How to use Cohere Embed V3 models with Azure AI Foundry

Cohere embedding models

The Cohere family of models for embeddings includes the following models:

Cohere Embed v3 - English
Cohere Embed v3 - Multilingual

Cohere Embed English is a multimodal (text and image) representation model used for semantic search, retrieval-augmented generation (RAG), classification, and clustering. Embed English performs well on the HuggingFace (massive text embed) MTEB benchmark and on use-cases for various industries, such as Finance, Legal, and General-Purpose Corpora. Embed English also has the following attributes:

Embed English has 1,024 dimensions
Context window of the model is 512 tokens
Embed English accepts images as a base64 encoded data url

Image embeddings consume a fixed number of tokens per image—1,000 tokens per image—which translates to a price of $0.0001 per image embedded. The size or resolution of the image doesn't affect the number of tokens consumed, provided the image is within the accepted dimensions, file size, and formats.

Prerequisites

To use Cohere Embed V3 models with Azure AI Foundry, you need the following prerequisites:

A model deployment

Deployment to serverless APIs

Cohere Embed V3 models can be deployed to serverless API endpoints with pay-as-you-go billing. This kind of deployment provides a way to consume models as an API without hosting them on your subscription, while keeping the enterprise security and compliance that organizations need.

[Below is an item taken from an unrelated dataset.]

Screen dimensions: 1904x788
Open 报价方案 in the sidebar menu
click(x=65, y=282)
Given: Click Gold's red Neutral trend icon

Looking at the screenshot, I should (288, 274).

Deployment to a serverless API endpoint doesn't require quota from your subscription. If your model isn't deployed already, use the Azure AI Foundry portal, Azure Machine Learning SDK for Python, the Azure CLI, or ARM templates to deploy the model as a serverless API.

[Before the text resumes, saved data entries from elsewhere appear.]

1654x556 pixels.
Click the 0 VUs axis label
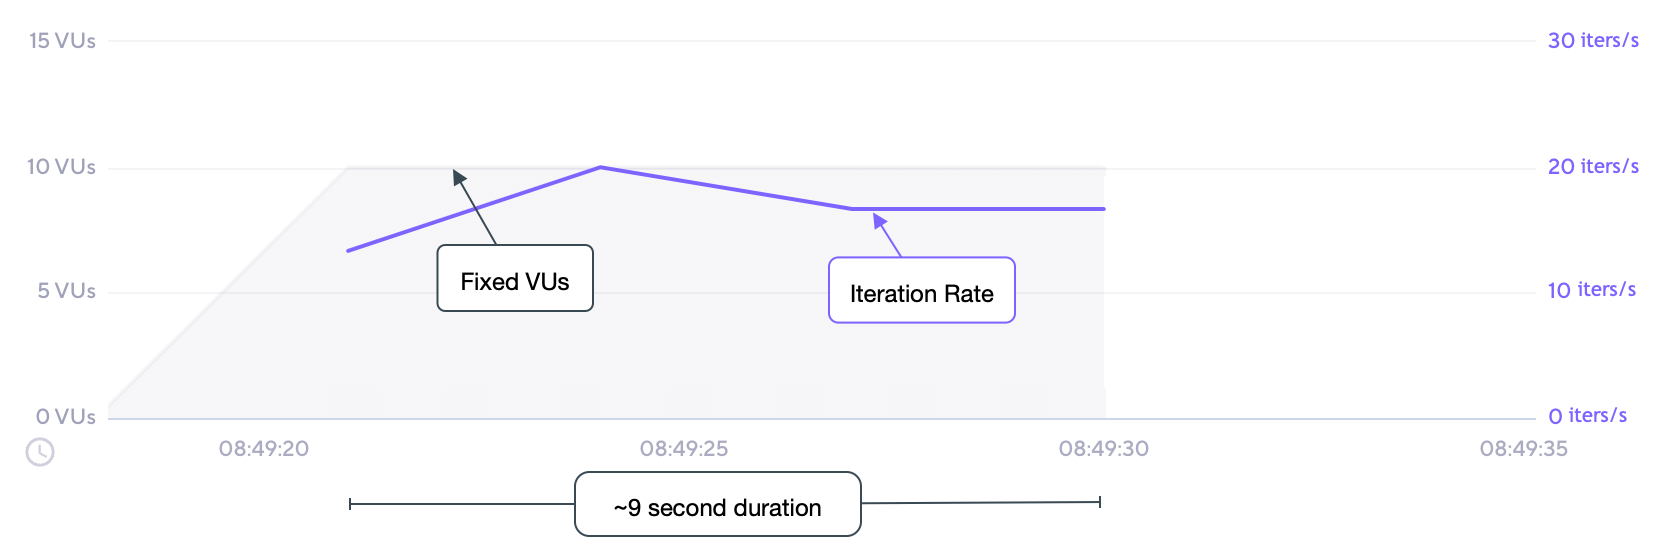pos(66,417)
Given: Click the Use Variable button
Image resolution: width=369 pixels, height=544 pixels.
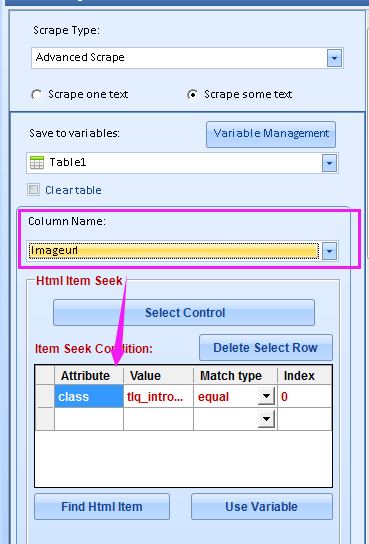Looking at the screenshot, I should click(x=262, y=507).
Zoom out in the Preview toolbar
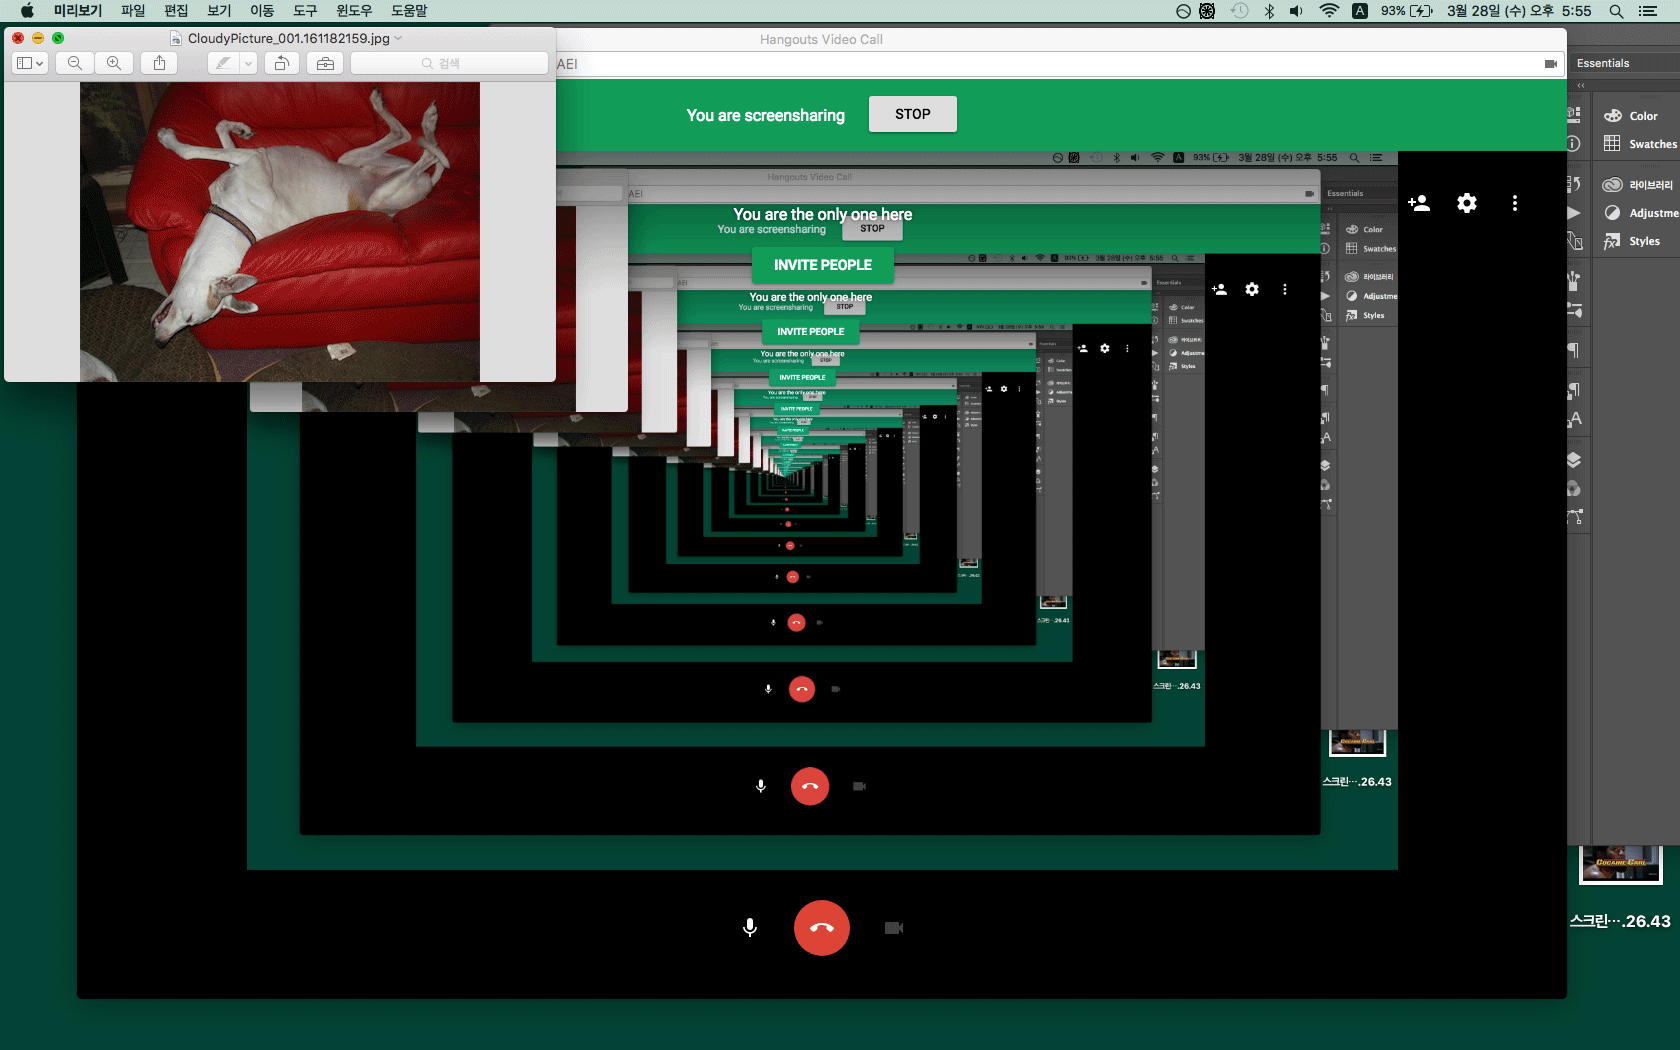Screen dimensions: 1680x1050 75,63
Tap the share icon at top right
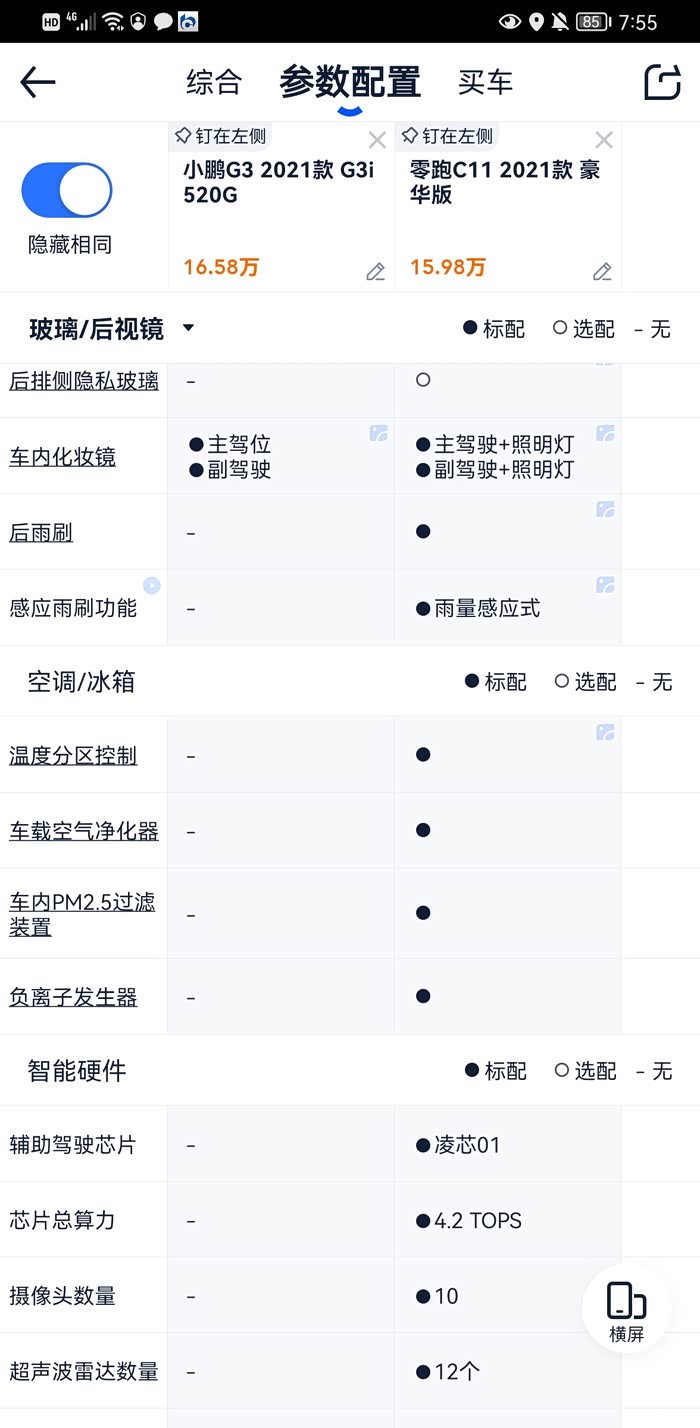 point(662,82)
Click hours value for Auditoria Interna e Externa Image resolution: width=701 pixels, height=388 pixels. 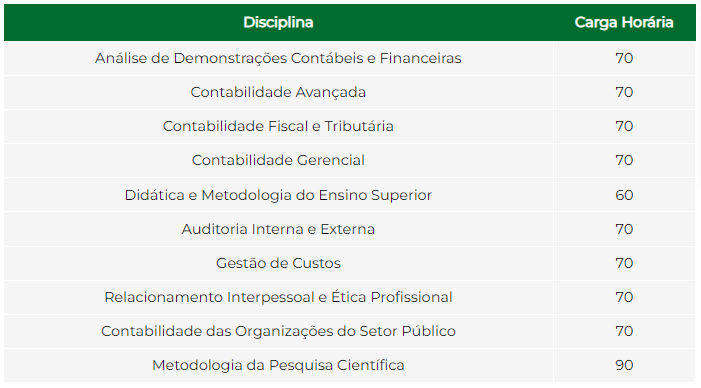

Deploy the model to serverless API endpoints

The inference package installed

You can consume predictions from this model by using the azure-ai-inference package with Python. To install this package, you need the following prerequisites:

Python 3.8 or later installed, including pip.
The endpoint URL. To construct the client library, you need to pass in the endpoint URL. The endpoint URL has the form https://your-host-name.your-azure-region.inference.ai.azure.com, where your-host-name is your unique model deployment host name and your-azure-region is the Azure region where the model is deployed (for example, eastus2).
Depending on your model deployment and authentication preference, you need either a key to authenticate against the service, or Microsoft Entra ID credentials. The key is a 32-character string.

Once you have these prerequisites, install the Azure AI inference package with the following command:

pip install azure-ai-inference

Read more about the Azure AI inference package and reference.

Tip

Additionally, Cohere supports the use of a tailored API for use with specific features of the model. To use the model-provider specific API, check Cohere documentation.

Work with embeddings

In this section, you use the Azure AI model inference API with an embeddings model.

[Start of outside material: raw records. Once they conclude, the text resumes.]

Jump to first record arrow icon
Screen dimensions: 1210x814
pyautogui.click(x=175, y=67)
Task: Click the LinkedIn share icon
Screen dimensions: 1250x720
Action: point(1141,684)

Create a client to consume the model

First, create the client to consume the model. The following code uses an endpoint URL and key that are stored in environment variables.

import os
from azure.ai.inference import EmbeddingsClient
from azure.core.credentials import AzureKeyCredential

model = EmbeddingsClient(
    endpoint=os.environ["AZURE_INFERENCE_ENDPOINT"],
    credential=AzureKeyCredential(os.environ["AZURE_INFERENCE_CREDENTIAL"]),
)

Get the model's capabilities

The /info route returns information about the model that is deployed to the endpoint. Return the model's information by calling the following method:

model_info = model.get_model_info()

The response is as follows:

print("Model name:", model_info.model_name)
print("Model type:", model_info.model_type)
print("Model provider name:", model_info.model_provider)

Model name: Cohere-embed-v3-english
Model type": embeddings
Model provider name": Cohere

Create embeddings

Create an embedding request to see the output of the model.

response = model.embed(
    input=["The ultimate answer to the question of life"],
)

Tip

The context window for Cohere Embed V3 models is 512. Make sure that you don't exceed this limit when creating embeddings.

The response is as follows, where you can see the model's usage statistics:

import numpy as np

for embed in response.data:
    print("Embeding of size:", np.asarray(embed.embedding).shape)

print("Model:", response.model)
print("Usage:", response.usage)

It can be useful to compute embeddings in input batches. The parameter inputs can be a list of strings, where each string is a different input. In turn the response is a list of embeddings, where each embedding corresponds to the input in the same position.

response = model.embed(
    input=[
        "The ultimate answer to the question of life", 
        "The largest planet in our solar system is Jupiter",
    ],
)

The response is as follows, where you can see the model's usage statistics:

import numpy as np

for embed in response.data:
    print("Embeding of size:", np.asarray(embed.embedding).shape)

print("Model:", response.model)
print("Usage:", response.usage)

Tip

Cohere Embed V3 models can take batches of 1024 at a time. When creating batches, make sure that you don't exceed this limit.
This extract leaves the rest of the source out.